Raccolta di testi per esplorare la natura del mito in relazione alla costitutiva incompletezza della natura umana (Vernant; Guidorizzi) e al suo uso politico. I testi di Levi-Strauss, Barthes, Escobar sono pensati per introdurre all’uso politico del mito e del simbolico.
Jean-Pierre Vernant, Il mito greco
Non sono soltanto racconti. Contengono un tesoro di pensieri,
forme linguistiche, fantasie cosmologiche, precetti morali, ecc.
che costituiscono il patrimonio comune dei greci dell’epoca preclassica.
Jacques Roubaud
Tratto da L’Univers, les Dieux, les Hommes (1999) trad. it.
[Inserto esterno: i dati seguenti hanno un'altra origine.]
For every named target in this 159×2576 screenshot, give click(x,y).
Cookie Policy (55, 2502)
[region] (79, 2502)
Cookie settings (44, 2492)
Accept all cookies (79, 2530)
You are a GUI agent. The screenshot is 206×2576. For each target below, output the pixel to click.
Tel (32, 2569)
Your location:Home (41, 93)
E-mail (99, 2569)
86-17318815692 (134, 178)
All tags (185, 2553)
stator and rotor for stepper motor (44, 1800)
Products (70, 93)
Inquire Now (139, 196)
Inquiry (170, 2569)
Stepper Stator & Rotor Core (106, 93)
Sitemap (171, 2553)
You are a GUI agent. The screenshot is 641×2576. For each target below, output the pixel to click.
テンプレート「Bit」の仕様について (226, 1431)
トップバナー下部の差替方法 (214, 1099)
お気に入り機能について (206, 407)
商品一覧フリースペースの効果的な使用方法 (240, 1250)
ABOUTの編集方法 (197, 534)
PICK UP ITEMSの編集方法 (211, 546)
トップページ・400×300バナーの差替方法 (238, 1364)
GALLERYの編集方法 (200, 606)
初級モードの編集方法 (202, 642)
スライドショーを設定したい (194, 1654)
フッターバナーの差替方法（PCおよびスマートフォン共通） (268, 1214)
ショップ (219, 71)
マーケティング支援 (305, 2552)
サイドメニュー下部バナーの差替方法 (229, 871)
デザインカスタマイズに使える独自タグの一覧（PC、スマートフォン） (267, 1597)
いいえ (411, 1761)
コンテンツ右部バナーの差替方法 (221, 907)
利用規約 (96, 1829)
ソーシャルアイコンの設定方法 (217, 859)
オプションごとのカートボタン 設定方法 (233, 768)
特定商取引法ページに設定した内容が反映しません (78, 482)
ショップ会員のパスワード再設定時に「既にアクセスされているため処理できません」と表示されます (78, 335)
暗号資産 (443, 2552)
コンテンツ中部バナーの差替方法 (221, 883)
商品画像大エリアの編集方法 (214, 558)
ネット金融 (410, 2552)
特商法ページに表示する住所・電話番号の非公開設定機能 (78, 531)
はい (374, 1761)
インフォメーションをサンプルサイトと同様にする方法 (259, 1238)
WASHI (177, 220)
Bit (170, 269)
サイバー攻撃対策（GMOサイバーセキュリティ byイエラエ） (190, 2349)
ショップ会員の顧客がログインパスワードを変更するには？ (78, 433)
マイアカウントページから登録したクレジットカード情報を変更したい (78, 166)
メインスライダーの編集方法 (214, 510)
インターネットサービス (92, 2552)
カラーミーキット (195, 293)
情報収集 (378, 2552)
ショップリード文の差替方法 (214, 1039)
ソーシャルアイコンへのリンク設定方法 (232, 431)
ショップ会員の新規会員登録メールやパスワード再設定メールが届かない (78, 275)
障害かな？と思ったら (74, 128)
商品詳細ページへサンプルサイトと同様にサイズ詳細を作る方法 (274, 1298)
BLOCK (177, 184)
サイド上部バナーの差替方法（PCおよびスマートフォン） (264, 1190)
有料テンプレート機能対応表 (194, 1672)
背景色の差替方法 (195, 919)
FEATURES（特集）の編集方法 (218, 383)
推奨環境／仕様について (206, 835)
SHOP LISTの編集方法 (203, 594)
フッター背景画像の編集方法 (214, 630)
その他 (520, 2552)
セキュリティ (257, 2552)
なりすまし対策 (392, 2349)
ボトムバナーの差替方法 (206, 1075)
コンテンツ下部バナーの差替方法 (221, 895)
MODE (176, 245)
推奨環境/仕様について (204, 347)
L’universo, gli dei, gli uomini, Torino, Einaudi, 2000.
Secondo Lévy-Strauss, un mito (μύθος) quale che sia la sua provenienza, si riconosce per la sua differenza dal racconto storico. La differenza con la narrazione storica è così ben marcata che in Grecia la historia (ἱστορία) si è formata contro il mito, come il resoconto esatto di fatti abbastanza vicini nel tempo perché testimini affidabili avessero potuto attestarli. Il mito si presenta invece come
un racconto venuto dalla notte dei tempi e che esisteva già prima che qualsiasi narratore iniziasse a raccontarlo [J.-P. Vernant, L’universo, gli dèi, gli uomini. Il racconto del mito, Torino, Einaudi, p. 5].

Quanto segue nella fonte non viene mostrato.